Figure 1. The CLIGEN data path

Analysis and Correction of Files

dat2par Source Code and Files

Dat2par is our modified version of the FORTRAN program written to generate the parameter files. This program was originally called calparms.f, and was coded using older practices of programming FORTRAN, so it gave errors with our compiler. Calparms.f was recoded to run without the errors and named dat2par to distinguish it from calparms.f.

While examining and modifying the calparms.f code, we learned how a parameter file is generated. A data (.dat) file of daily values for precipitation and temperature from the weather station is read, and statistics are generated from the values. These statistics are written to the parameter file, and include: Descriptive information about the station comes from a station data file, stations.dat, and includes the station name, identification number, latitude, longitude, years of record, 24-hour rainfall distribution type, and elevation. The additional climate information in the parameter files was obtained by triangulating nearby weather stations and interpolating a new value using proximity to the parameter file station for weighting. The files and values that underwent this process are as follows: The wind stations used for interpolation and their weighting are listed in the parameter files on the WEPP95 CD. Because other values also are interpolated, dat2par was modified to list all the stations and weightings used for interpolation in the parameter file.
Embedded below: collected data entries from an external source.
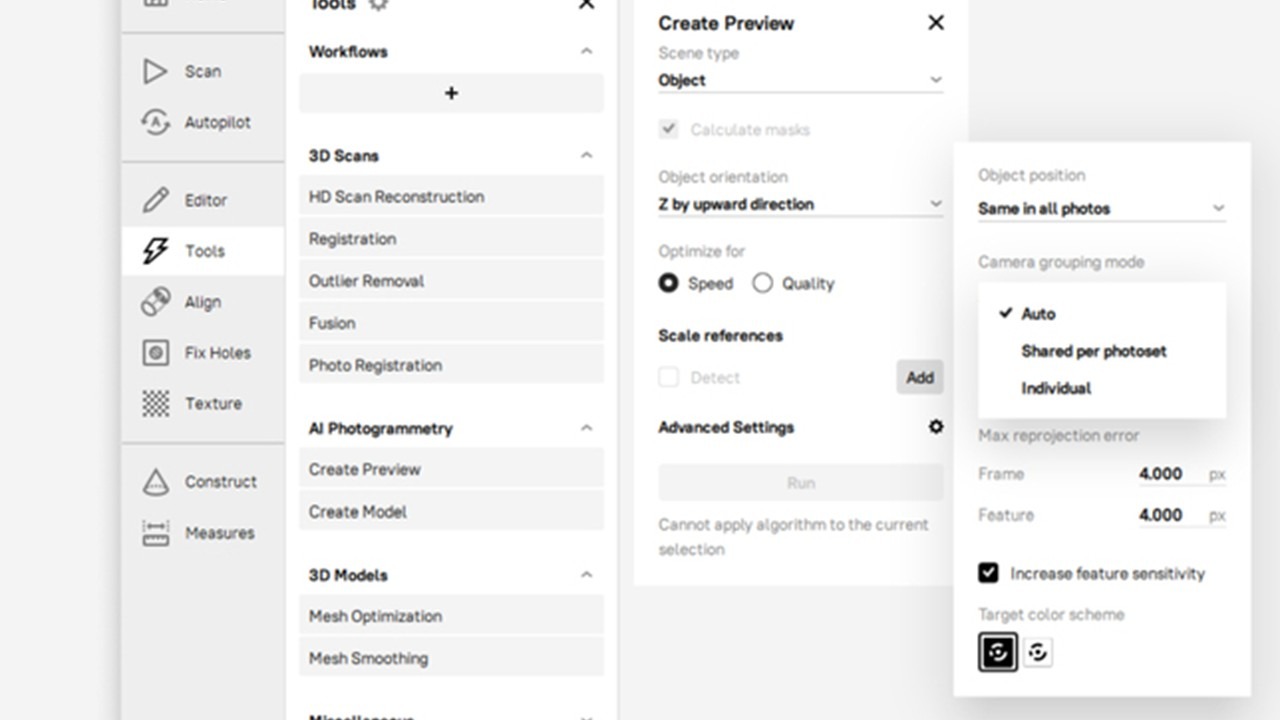Launch Autopilot from the sidebar
The width and height of the screenshot is (1280, 720).
point(155,122)
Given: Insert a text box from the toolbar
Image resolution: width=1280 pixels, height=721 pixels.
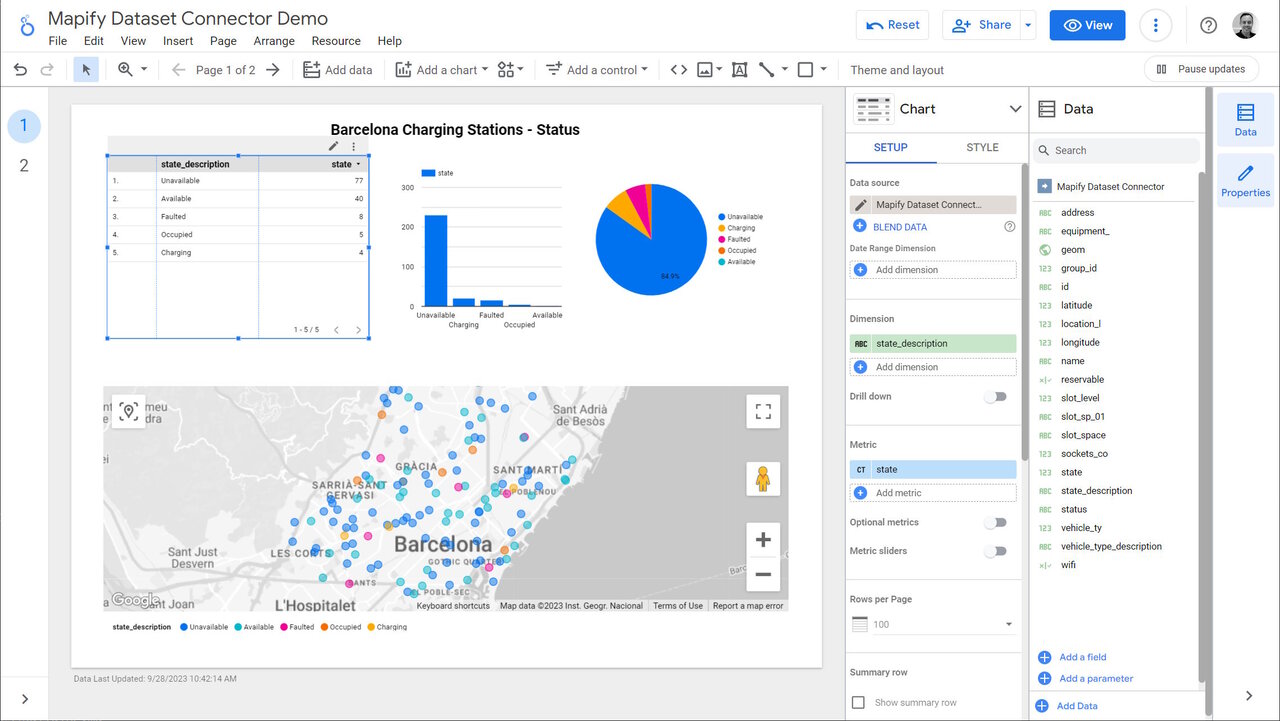Looking at the screenshot, I should click(739, 70).
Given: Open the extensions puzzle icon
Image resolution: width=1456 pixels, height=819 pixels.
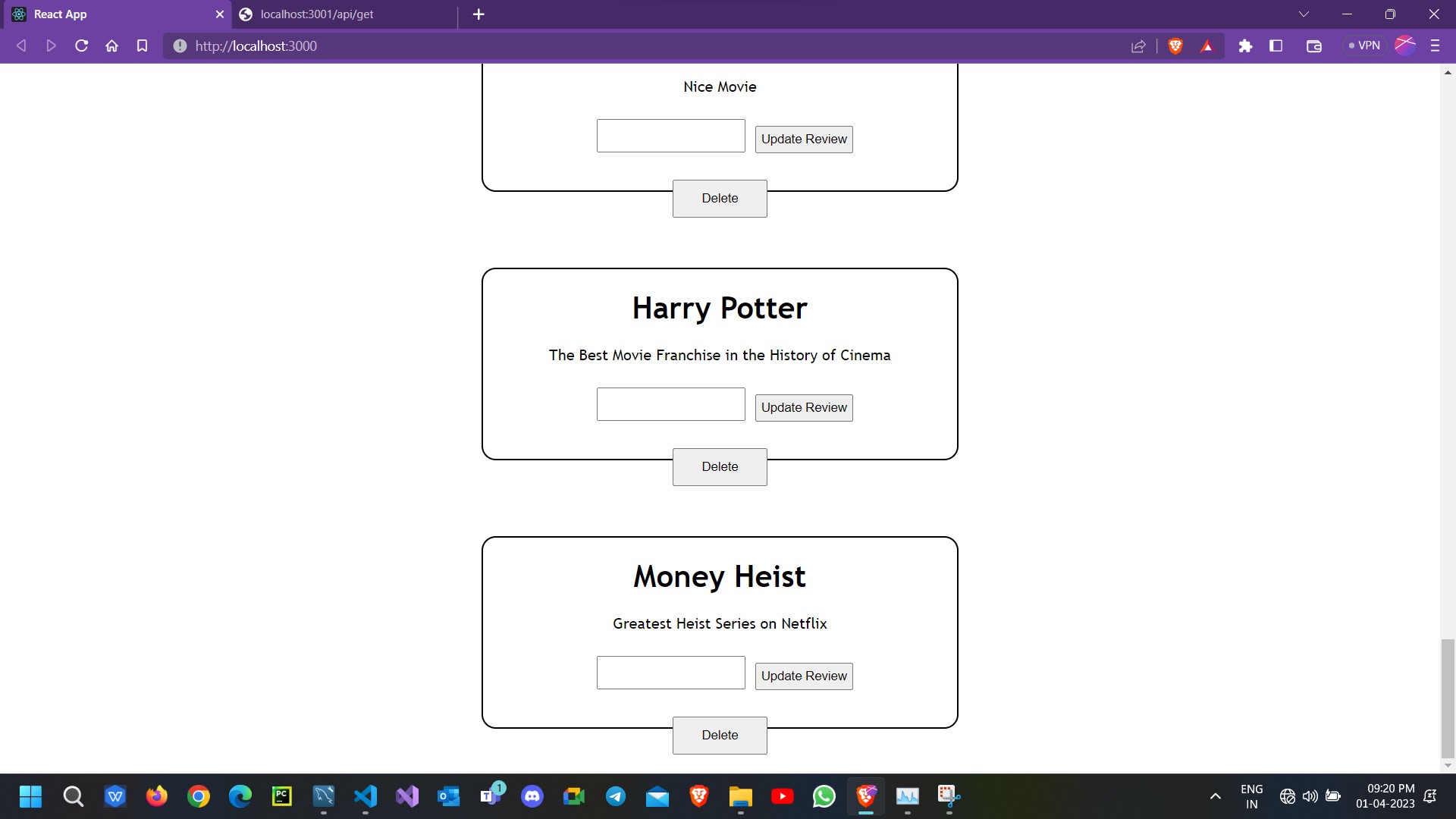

Initial attempts to create the parameter files using dat2par were done for Hawaii stations. We noticed that some of the Hawaii stations were using a station in California or Alaska to interpolate values. The routine used for interpolation worked well in the contiguous 48 states, but had problems when there was not a large distribution of stations available for interpolation. This routine attempts to form an enclosing triangle of stations around the parameter file station location using the ten closest stations. In this case, all the stations within reasonable distance of the location were located on one side and numbered less than ten. The next closest stations to Hawaii are in the Aleutian Islands of Alaska, and then Southern California. The routine exhausted all the Hawaii stations and then went on to using the Alaska or California stations. We applied a distance limit of 2000 km for finding nearby stations to fix the problem.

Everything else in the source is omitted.